Reference should next be had to FIGS. 5 and 6:
In FIG. 5 the pumping assembly 18 is full of the liquid to be dispensed. Such liquid occupies all of the volume both around the bladder assembly and in the bore of the tube 29. When trigger 42 is actuated air flows through line 16, through members 36, 37, 34 and out of the hole at the end of pipe segment 34a. Such outrushing air moves the bladder 30 and its associated mesh support 31 outwardly from the position shown in FIG. 5 to that shown in FIG. 6. Concurrently, the lower ball valve 22 is tightly closed as a result of the pressure established within casing 19. As the pressure builds and the bladder expands liquid flows out of the chamber via conduit 38, ball valve 39 opens and the liquid flows into lines 13 or 14, as the case may be. The liquid streams then enter the mixing gun 15 and are emitted therefrom.

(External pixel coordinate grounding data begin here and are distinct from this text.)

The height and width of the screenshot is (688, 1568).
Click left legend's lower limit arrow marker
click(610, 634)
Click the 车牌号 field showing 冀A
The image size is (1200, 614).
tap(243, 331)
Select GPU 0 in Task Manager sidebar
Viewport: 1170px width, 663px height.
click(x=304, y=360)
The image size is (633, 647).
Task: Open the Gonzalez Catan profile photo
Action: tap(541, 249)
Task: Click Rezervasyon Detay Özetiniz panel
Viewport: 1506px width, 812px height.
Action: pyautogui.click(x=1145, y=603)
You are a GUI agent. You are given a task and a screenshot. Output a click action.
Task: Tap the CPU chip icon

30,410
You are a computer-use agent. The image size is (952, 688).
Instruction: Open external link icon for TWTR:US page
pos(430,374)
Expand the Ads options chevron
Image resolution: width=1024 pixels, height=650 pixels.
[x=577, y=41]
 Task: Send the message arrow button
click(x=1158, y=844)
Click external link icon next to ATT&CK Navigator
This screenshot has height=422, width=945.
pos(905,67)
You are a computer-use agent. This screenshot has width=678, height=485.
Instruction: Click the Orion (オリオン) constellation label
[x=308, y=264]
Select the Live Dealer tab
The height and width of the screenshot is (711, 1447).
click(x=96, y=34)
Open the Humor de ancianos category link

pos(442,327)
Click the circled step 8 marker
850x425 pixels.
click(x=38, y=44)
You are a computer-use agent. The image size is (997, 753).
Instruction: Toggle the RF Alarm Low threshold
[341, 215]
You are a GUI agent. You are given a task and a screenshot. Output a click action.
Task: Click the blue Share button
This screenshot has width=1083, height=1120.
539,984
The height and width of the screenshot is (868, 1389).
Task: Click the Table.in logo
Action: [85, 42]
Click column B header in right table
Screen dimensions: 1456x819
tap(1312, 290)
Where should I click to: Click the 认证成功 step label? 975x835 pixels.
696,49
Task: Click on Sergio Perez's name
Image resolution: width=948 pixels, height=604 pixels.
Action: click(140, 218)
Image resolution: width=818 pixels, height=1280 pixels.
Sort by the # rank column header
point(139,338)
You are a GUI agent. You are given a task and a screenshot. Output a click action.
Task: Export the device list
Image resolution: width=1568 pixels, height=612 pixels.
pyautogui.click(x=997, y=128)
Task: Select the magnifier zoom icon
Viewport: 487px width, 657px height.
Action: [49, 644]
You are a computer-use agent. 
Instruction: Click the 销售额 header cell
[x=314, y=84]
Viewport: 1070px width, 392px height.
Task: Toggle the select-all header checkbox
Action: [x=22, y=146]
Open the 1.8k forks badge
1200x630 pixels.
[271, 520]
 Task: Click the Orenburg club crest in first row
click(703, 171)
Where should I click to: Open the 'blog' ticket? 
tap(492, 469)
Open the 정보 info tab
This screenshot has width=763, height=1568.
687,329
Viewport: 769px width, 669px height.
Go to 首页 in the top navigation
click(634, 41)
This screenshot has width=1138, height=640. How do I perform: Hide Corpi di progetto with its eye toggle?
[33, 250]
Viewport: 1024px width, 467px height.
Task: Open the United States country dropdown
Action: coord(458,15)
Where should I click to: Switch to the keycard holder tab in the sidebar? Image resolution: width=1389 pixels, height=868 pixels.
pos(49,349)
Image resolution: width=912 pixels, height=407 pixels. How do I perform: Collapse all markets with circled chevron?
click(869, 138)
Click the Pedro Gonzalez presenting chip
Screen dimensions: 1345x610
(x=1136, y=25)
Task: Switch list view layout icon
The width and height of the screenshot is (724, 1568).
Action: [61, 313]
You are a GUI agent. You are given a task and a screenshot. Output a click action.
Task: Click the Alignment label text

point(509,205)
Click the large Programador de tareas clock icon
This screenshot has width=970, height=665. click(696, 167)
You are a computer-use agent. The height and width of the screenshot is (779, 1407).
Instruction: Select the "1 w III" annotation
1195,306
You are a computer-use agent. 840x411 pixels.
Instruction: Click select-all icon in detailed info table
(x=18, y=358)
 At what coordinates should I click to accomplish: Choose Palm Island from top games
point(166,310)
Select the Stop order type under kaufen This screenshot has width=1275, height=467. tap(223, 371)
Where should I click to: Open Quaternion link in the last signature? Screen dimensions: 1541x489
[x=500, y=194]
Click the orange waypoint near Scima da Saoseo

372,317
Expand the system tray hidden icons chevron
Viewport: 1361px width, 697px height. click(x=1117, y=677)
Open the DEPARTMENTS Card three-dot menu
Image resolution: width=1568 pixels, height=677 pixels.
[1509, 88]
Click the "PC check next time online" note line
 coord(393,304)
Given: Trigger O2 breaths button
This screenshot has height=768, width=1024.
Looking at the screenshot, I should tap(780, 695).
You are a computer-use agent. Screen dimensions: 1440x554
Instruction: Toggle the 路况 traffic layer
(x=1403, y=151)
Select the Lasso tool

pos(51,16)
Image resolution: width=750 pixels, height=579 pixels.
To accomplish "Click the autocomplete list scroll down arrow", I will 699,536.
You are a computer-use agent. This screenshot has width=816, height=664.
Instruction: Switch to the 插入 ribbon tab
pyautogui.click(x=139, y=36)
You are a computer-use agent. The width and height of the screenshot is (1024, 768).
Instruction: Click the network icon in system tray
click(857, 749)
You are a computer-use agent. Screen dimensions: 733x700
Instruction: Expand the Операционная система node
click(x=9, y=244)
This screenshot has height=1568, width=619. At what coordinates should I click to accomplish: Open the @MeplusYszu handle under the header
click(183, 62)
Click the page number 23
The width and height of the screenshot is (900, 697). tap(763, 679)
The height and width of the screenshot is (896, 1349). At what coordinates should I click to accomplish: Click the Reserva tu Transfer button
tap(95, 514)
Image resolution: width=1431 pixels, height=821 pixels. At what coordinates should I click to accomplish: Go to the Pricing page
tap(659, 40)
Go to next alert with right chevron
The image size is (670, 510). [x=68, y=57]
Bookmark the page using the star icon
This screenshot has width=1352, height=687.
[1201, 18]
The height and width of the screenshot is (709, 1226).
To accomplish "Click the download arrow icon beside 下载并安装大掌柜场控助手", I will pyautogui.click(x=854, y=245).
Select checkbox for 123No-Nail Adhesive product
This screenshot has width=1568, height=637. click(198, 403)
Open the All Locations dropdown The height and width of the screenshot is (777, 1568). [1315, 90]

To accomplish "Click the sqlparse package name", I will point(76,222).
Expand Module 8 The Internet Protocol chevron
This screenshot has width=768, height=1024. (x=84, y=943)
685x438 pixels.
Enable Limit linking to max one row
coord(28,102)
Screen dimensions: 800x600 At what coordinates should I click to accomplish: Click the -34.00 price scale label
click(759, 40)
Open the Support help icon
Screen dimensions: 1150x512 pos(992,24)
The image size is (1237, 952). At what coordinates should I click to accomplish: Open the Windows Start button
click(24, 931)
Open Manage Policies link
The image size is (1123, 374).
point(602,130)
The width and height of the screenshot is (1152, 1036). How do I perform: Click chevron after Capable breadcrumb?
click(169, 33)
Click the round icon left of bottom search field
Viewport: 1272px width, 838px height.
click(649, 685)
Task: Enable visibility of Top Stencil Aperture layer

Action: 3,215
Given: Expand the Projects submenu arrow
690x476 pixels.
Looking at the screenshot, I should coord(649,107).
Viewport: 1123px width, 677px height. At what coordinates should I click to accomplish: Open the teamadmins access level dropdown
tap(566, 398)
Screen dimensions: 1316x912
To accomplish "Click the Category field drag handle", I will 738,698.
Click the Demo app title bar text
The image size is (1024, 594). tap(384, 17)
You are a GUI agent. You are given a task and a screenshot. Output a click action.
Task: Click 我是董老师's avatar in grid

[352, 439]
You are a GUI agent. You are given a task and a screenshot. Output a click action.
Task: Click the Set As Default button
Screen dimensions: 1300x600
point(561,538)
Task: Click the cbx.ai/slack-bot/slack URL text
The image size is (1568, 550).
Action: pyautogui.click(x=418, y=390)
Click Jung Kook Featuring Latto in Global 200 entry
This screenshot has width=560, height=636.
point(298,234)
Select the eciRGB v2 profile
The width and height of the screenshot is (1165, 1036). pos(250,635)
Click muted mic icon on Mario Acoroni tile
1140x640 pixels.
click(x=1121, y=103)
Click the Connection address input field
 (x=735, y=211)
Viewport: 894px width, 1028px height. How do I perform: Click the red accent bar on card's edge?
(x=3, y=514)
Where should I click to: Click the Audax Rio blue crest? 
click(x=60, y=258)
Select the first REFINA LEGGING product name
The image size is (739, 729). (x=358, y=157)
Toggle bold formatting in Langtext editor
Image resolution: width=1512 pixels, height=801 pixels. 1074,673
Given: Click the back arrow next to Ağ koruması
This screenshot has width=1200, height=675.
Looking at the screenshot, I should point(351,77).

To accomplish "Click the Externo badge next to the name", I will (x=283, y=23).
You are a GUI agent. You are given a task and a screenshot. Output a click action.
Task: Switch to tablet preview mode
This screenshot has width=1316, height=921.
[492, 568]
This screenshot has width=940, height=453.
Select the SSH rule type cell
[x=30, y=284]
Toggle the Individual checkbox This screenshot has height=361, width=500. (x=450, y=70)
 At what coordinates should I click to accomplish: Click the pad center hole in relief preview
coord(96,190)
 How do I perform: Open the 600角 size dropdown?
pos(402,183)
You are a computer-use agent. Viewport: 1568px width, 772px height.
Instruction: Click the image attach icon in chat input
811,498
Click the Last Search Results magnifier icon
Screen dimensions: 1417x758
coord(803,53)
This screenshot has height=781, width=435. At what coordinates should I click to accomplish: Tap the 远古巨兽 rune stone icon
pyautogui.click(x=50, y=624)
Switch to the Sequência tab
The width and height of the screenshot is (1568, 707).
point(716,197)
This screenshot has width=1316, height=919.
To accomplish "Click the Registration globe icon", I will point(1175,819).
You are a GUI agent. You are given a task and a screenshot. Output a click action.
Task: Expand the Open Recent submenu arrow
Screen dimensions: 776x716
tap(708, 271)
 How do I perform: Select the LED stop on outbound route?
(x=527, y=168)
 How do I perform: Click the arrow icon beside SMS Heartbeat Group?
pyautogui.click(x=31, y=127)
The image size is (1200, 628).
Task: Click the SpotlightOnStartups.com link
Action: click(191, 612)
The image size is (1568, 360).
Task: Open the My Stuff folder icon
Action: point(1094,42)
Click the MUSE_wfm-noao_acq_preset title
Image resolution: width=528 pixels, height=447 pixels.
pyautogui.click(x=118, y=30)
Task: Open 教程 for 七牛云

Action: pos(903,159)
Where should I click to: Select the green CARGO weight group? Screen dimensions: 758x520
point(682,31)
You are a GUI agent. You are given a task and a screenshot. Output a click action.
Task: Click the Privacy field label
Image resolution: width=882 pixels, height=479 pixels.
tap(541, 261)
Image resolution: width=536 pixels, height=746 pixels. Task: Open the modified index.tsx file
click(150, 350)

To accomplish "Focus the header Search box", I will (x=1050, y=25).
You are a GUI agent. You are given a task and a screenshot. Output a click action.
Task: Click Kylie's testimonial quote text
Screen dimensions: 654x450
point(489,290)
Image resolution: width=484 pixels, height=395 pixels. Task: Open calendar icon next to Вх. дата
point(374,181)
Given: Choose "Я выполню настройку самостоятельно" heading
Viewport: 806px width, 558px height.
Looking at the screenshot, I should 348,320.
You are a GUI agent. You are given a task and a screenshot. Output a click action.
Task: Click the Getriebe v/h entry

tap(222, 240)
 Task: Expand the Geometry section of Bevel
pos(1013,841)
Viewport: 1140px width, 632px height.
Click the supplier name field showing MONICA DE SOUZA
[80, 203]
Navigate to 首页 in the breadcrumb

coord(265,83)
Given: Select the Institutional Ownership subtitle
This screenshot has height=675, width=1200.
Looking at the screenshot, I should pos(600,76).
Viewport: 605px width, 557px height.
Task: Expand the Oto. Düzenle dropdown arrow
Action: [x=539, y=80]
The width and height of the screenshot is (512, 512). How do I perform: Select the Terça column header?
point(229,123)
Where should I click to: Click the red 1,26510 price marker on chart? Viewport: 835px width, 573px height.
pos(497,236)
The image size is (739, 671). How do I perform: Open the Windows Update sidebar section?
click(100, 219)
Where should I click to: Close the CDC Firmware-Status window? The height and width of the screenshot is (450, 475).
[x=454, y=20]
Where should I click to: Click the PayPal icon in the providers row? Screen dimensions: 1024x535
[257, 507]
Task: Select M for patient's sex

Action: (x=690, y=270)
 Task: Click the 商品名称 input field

Pumping action may continue until the displaced volume of the assembly 18 has been evacuated, i.e., the volume of liquid displaced by the volume of expanded bladder. Since the bladder 30 is air impervious at this point, even though the bladder is maintained in the expanded, stressed position, there is no further flow of liquid.
When the trigger 42 is released the gun closes and liquid flow ceases. Simultaneously air flow through line 16 stops. I provide a venting means noted above whereby bladder pressure is released and the bladder returns from the position shown in FIG. 6 to that of FIG. 5. There then results a negative pressure within container 18. Ball valve 39 closes and ball valve 22 opens. As a result liquid in container 11 is drawn into assembly 18, thus refilling it preparatory to the next dispense cycle.
While the tubular bladder 30 may be formed of a variety of plastic materials, I find that butyl rubber is excellently suited for this purpose. It is impermeable, at least for purposes of this invention, to both compressed air and the polyurethane chemicals noted above. It should be of such reasonable thickness and elastic strength to last for thousands of pumping cycles. In the relaxed position (FIG. 5) such bladder should tightly fit around the support 29 and accordingly it should have a slightly smaller internal diameter than the O.D. of such support tube. A further requirement of the bladder is that it have good elastic memory; when the actuating air pressure is vented off it should tightly collapse around tube 29.
The support mesh 31 is readily formed of plastic such as braided nylon or the like. Its basic function is to protect the bladder at the bladder-cap junction and to help restrain the bladder from forming into angular protrusions which could reduce bladder life. While the use of such mesh is not absolutely necessary in an operable pump, I find that this is preferred.
In the preferred embodiment hereof, the outlet at tube segment 34a is generally midway along the length of tube 29. I do this to best assure that the bladder becomes regularly extended as illustrated in FIG. 6.
It will be understood that modifications and variations may be effected without departing from the spirit or scope of the novel concepts of this invention.